Eltern, die viele Fotos ihrer Kinder in Alltagssituationen und vermeintlich niedlichen Posen (am Töpfchen, in der Windel schlafend, mit von Spaghettisauce verschmiertem Gesicht) posten, müssen sich bewusst sein, dass diese Bilder den Kindern in der Pubertät Nachteile bringen können. „Wenn man mitten in einem Abnabelungsprozess steckt und dann solche Fotos überall abrufbar sind, ist das eine Grundlage für Cybermobbing“, sagt Buchegger. Die Jugendlichen seien dann „allem Spott und Hohn der Gleichaltrigen ausgesetzt“. Deutlich wird dies auch durch das Instagram-Projekt #deinkindauchnicht der deutschen Influencerin Toya Diebel. Sie zeigte Fotos Erwachsener – unter anderem des Schauspielers Wilson Gonzalez Ochsenknecht – auf dem Töpfchen sitzend, weinend oder schlafend mit Essenresten im Gesicht. Würden Erwachsene solche Bilder von sich posten? Nein, sagt Diebel – und die Kinder sicherlich auch nicht. Dieses Bedürfnis dürften die Eltern nicht ignorieren.

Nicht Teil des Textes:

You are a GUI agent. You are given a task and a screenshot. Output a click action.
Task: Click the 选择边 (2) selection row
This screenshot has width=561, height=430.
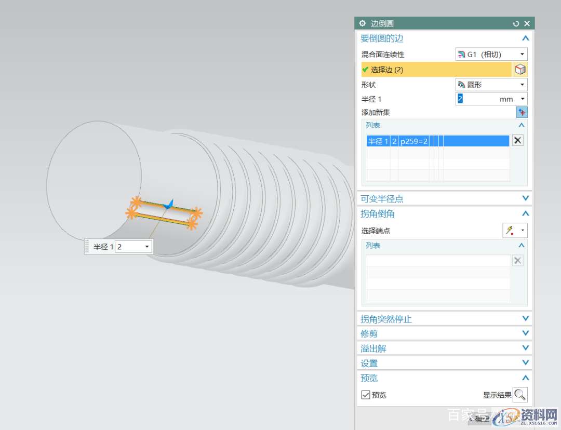[x=436, y=70]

Verletzung der Persönlichkeitsrechte

Um die Persönlichkeitsrechte der Kinder zu verletzen, müssen die Fotos entgegen der weit verbreiteten Meinung gar nicht peinlich oder herabwürdigend sein, wie der Medienanwalt Peter Zöchbauer erläutert. „Es gibt einen sehr umfassenden Schutz des Privat- und Familienlebens“, sagt er. Davon seien alle Handlungen privater Natur umfasst, „das Veröffentlichen und Verbreiten derartiger Fotos durch Eltern ist grundsätzlich unzulässig“. Wie generell bei Bildaufnahmen ist eine Veröffentlichung nur mit der Einwilligung des oder der Abgebildeten möglich, Kinder können diese Einwilligung aber erst dann geben, wenn sie einsichtsfähig sind.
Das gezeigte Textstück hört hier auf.